I guess this would depend on who collected the genetic material, ie. private companies or public research initiatives. Having said that, some private companies do place genetic data in the public domain where it is freely accessible to all. Informed consent in third world countries is a real problem when education levels are low. One possible solution is to carry out a formal assessment of participants’ comprehension of the consent form as a routine step in the informed consent process in less-developed countries.

Countries like UK has approved human cloning for therapeutic purposes. What is WHO’s view on this?
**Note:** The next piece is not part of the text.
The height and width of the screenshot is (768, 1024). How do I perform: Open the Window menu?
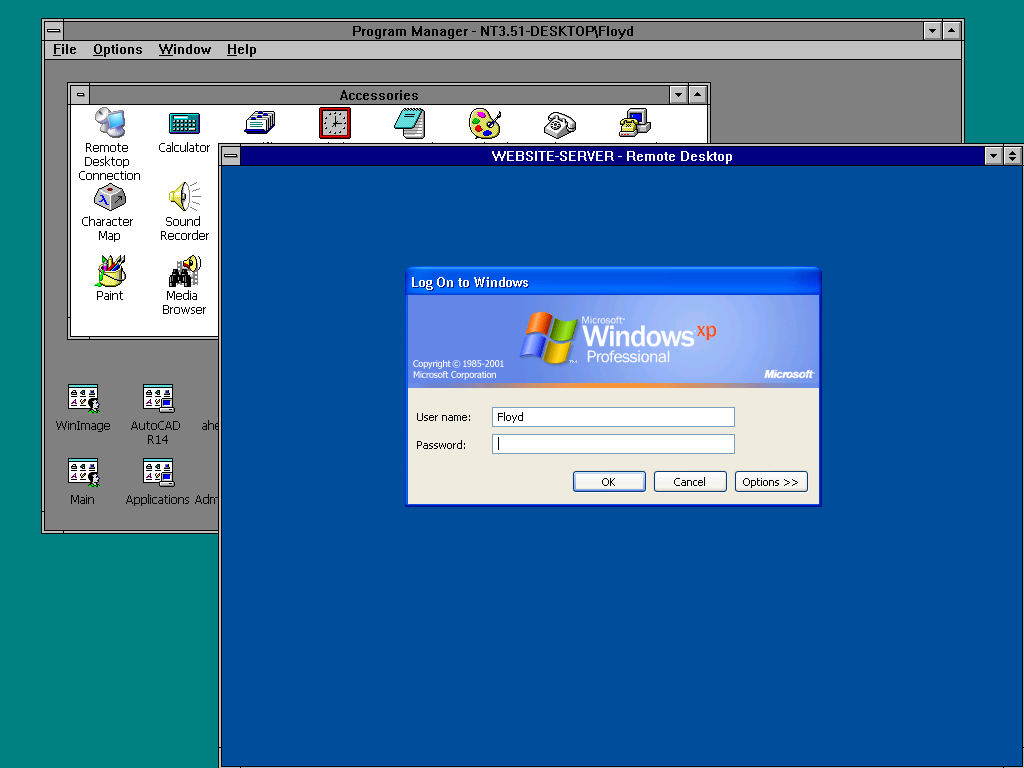(184, 49)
Should third world countries go for this and if so what would be the impact?

I think you need to use the terms with care, because there is a big difference between ‘‘human cloning’’ (or reproductive cloning) and cloning for therapeutic purposes (or therapeutic cloning) which refers to obtaining stem cells from embryos. WHO has officially stated that it is against cloning of human beings; we do not yet have an official view on therapeutic cloning but I would guess we would be sympathetic to ‘cloning’ for therapeutic purposes. The distinction should be clarified to all as this is the most important source of confusion in debates on this issue.

From your interactions with different countries what conclusion you draw as to what are the specific issues that are crucial and what are the challenges ahead?

Issues of intellectual property rights, benefit sharing and protection of vulnerable populations from unethical practices are more critical. The challenges are how do we develop mechanisms to ensure that poor countries are not being exploited. Despite all the cynicism I cannot see anything other than a UN-led initiative as the only way forward. Therefore, a major challenge is how to persuade rich countries to have more ‘faith’ in the UN system (the Americans certainly have very little!!) and provide adequate resources for its functioning.